Jeżeli kiedykolwiek graliście w tryb multiplayer jakiejkolwiek produkcji, dobrze wiecie, że nie zawsze jest to najprzyjemniejsze doświadczenie. W przypadku tytułów nastawionych na rywalizację można to jeszcze czasem (podkreślę: czasem) zrozumieć – w końcu komu z nas nie zdarzyło się nigdy złorzeczyć pod nosem temu #$%* feederowi na topie – ale gdy mowa o niektórych grach, aż dziw, ile negatywnych emocji mogą wywołać u przypadkowych odbiorców.
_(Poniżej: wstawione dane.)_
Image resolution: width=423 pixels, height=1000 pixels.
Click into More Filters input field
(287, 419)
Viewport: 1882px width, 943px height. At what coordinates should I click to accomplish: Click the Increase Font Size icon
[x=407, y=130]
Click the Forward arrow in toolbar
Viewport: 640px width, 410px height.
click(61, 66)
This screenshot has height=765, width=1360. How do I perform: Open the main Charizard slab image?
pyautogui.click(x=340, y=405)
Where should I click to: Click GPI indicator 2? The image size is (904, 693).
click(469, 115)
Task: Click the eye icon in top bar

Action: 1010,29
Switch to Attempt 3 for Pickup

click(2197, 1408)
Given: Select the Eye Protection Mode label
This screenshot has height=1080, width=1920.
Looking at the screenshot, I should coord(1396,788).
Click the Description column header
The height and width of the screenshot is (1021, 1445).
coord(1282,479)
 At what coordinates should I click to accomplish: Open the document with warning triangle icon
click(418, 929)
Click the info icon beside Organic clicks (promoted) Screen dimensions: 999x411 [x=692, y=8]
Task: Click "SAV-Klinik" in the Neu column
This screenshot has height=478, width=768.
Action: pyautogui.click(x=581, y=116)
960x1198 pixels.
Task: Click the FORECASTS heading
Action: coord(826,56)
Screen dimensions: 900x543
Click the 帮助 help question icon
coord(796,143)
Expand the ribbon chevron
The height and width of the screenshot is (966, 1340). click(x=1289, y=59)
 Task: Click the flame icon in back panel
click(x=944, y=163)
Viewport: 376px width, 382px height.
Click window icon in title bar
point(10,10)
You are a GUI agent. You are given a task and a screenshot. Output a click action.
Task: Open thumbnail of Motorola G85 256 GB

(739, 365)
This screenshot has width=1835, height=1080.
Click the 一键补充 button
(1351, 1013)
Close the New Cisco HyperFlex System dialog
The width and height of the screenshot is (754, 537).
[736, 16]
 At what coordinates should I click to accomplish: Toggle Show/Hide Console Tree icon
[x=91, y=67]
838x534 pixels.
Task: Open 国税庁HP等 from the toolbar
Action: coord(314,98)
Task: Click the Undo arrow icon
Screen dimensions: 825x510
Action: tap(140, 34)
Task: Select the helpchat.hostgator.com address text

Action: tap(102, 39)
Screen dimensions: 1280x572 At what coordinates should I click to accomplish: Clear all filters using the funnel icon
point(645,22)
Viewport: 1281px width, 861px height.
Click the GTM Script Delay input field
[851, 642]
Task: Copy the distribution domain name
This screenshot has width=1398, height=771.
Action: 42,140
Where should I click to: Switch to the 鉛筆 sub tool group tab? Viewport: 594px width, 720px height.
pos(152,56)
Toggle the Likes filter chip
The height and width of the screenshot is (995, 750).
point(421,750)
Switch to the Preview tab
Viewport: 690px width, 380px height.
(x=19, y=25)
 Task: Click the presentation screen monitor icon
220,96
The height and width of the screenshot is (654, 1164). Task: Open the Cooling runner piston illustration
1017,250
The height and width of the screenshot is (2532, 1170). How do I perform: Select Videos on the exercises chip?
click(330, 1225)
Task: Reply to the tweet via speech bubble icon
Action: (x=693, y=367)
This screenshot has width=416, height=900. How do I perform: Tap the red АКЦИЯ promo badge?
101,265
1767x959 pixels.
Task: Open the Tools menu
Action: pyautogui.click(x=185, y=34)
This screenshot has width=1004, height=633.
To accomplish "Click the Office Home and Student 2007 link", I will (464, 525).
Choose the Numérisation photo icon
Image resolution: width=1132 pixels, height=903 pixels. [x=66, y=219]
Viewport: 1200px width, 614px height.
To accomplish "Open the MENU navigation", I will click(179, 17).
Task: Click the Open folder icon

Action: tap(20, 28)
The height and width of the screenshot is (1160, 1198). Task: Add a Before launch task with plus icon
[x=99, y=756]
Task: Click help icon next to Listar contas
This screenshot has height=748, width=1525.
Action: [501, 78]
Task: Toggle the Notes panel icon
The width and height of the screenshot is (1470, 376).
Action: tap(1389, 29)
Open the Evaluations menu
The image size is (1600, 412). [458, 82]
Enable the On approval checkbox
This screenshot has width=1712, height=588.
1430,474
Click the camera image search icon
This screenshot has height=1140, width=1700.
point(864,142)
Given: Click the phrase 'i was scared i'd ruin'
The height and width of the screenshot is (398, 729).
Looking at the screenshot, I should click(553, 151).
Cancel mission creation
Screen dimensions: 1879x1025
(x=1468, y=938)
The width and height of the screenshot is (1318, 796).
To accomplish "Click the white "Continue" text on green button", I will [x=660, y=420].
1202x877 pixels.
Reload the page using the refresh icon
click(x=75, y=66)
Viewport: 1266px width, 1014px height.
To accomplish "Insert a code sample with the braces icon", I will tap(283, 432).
Podoba się to chyba mało komu, ale większość zadowala się wyłączaniem czatu, graniem tylko w towarzystwie znajomych etc. Jak donosi Rome Reports, w Watykanie znalazł się jednak ktoś, kto postanowił rozwiązać ten problem w nieco inny sposób. Ojciec Robert Ballecer to znany entuzjastą technologii (uczy zresztą zawodowo programowania), nie bez powodu zwany „cyfrowym jezuitą”. Przed dwoma miesiącami wyszedł z inicjatywą stworzenia w Watykanie kilku „mniej toksycznych, a bardziej nastawionych na społeczność” serwerów gier. Zapytał także samych graczy, jaki tytuł powinien wziąć najpierw na warsztat –bezsprzecznie wygrał Minecraft.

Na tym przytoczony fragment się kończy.